I'm trying to parallelly process a huge file ~15GB - ~60GB which contains 560 Million to 2 Billion records
the record looks something like the following
<id> <amount>
123, 6000
123, 4593
111, 1
111, 100
111, -50
111, 10000
there could be thousands of users contained within a file whose activity is recorded as series of transactions.
I processed this file sequentially. Not an issue.
This can be safely parallelized by processing every client data by same thread/task.
But when I try to process it parallelly for optimize other cores available based on creating logical group which will be processed by the same tokio task.
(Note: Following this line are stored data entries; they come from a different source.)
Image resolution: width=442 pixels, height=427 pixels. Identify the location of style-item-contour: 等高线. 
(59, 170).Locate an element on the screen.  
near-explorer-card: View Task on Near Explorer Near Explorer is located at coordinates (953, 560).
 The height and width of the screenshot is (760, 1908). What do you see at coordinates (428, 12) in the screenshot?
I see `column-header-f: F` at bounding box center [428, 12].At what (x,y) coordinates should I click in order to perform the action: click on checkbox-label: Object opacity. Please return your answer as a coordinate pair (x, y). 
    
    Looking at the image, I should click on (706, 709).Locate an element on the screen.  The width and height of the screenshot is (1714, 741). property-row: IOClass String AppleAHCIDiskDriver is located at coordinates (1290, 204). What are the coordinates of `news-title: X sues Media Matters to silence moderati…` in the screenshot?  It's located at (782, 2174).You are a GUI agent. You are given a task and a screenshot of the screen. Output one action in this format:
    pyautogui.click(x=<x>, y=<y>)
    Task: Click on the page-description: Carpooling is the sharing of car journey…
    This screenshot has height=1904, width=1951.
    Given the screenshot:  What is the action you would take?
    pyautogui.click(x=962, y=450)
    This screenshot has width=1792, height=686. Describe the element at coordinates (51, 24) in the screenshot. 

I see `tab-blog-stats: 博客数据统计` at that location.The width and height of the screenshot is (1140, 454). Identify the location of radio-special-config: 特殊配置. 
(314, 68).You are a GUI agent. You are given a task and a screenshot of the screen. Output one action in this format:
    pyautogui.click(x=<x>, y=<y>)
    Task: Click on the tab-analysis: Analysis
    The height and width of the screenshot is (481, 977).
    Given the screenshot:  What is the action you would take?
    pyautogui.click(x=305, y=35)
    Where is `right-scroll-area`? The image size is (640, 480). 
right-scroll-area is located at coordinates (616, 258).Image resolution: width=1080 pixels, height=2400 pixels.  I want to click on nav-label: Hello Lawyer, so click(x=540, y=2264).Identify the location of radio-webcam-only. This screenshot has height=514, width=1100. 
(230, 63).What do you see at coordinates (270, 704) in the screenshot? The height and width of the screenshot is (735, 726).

For now I'm sticking to creating spawning a single task per available core. And the transaction goes to same task by looking at client id.
This approach is way slow than sequential.
Following is snippet of the approach
#[tokio::main]
async fn main() -> Result<(), Box<dyn Error>> {
let max_threads_supported = num_cpus::get();
let mut account_state: HashMap<u16, Client> = HashMap::new();
let (result_sender, mut result_receiver) =
mpsc::channel::<HashMap<u16, Client>>(max_threads_supported);
// repository of sender for each shard
let mut sender_repository: HashMap<u16, Sender<Transaction>> = HashMap::new();
for task_counter in 0..max_threads_supported {
let result_sender_clone = result_sender.clone();
// create separate mpsc channel for each processor
let (sender, mut receiver) = mpsc::channel::<Transaction>(10_000);
sender_repository.insert(task_counter as u16, sender);
tokio::spawn(async move {
let mut exec_engine = Engine::initialize();
while let Some(tx) = receiver.recv().await {
match exec_engine.execute_transaction(tx) {
Ok(_) => (),
Err(err) => ()
}
}
result_sender_clone
.send(exec_engine.get_account_state_owned())
.await
});
}
drop(result_sender);
tokio::spawn(async move {
// just getting reading tx from file sequential std::io::BufferedReader
for result in reader.deserialize::<Transaction>() {
match result {
Ok(tx) => {
match sender_repository.get(&(&tx.get_client_id() % max_threads_supported)) {
Some(sender) => {
sender.send(tx).await;
}
None => ()
}
}
_ =>()
}
}
});
// accumulate result from all the processor
while let Some(result) = result_receiver.recv().await {
account_state.extend(result.into_iter());
}
// do what ever you like with result
Ok(())
}
But this seems pretty slow than sequential approach. What am I doing wrong? Btw I've also tried to use broadcast approach but there is chance of lagging consumer and losing messages. So moved to mpsc.
How can I optimize this for better performance??